In realtà entrambe le strade, del matrimonio come del sacerdozio, dovrebbero generare un’autentica figura paterna. Sì, padre, e in modo ancor più delicato e pregnante, non può non essere il sacerdote. Pastore, certo, non lupo, ha sottolineato con forza monsignor de Raemy; ma per mettere del tutto a fuoco l’obiettivo dovremmo dire, in entrambe le situazioni (Chiesa e famiglia), padre, non abusatore.

È nell’orizzonte appena accennato che si possono affrontare anche le perplessità relative alla questione del celibato, che favorirebbe, si sostiene, la pedofilia. Una tesi da smentire, non tanto facendo leva sul fatto che percentualmente gli abusi sono ugualmente registrati in contesti religiosi che non conoscono questa radicale scelta del cattolicesimo (pastori protestanti, rabbini, ecc.), quanto piuttosto ricordando come Gesù non abbia scelto di non avere una propria famiglia bensì abbia voluto che la sua famiglia fossero gli apostoli e le persone che lo seguivano; così il sacerdote non sarà affatto il non-sposato che nega la propria affettività, bensì un uomo che la investe integralmente nel suo popolo, un uomo - per dir così - «sposato» alla sua gente.

Ecco perché nei seminari una personalità che si percepisse come non matura per assumersi la responsabilità (e la fatica) del matrimonio non dovrebbe neppure essere considerata adatta al sacerdozio.

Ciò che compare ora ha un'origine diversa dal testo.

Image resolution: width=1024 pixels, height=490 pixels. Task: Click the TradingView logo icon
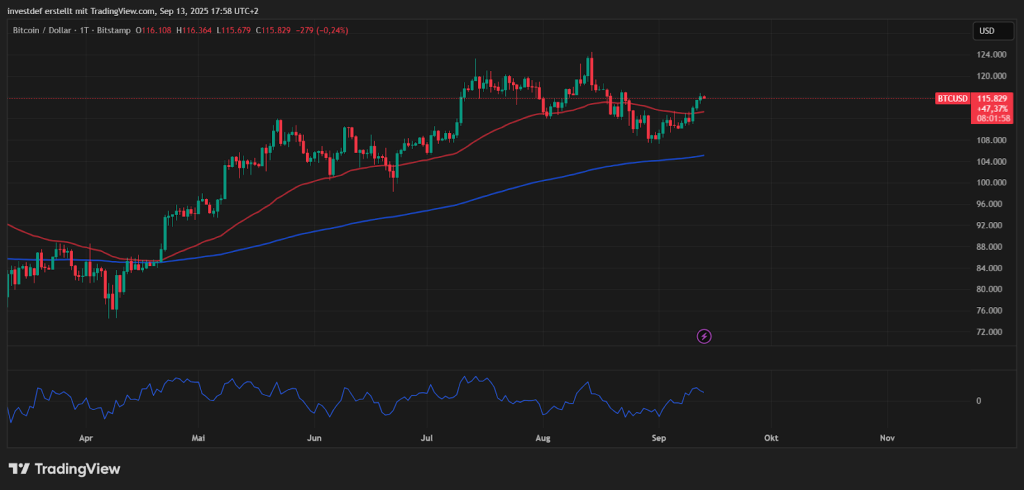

La solitudine è un problema reale. Da decenni il prete non è più l’uomo al centro del villaggio (che sociologicamente non esiste più), così come raramente il popolo di Dio coincide con comunità racchiuse entro i confini della parrocchia. Anche per questo la possibile via da imboccare non è semplicemente quella di una convivenza tra sacerdoti ma quella di un’autentica vita comune. In questo senso sia gli ordini religiosi sia i nuovi movimenti nella Chiesa da tempo sostengono, là dov’è possibile, l’opzione di una vita comunionale tra sacerdoti, ma sottolineano che la vita comune ha in realtà un campo molto più vasto nella profonda amicizia cristiana che può legare il sacerdote ai laici e alle famiglie, anche al di là dei confini parrocchiali. Come accade, appunto, nei movimenti, che non sono affatto alternativi alle parrocchie, ma le vivificano. E soprattutto rigenerano la vocazione di ogni cristiano e di ogni comunità, parrocchiale o di altro genere, ossia la missione. Far conoscere Cristo, uomo vero, a chiunque e a tutti.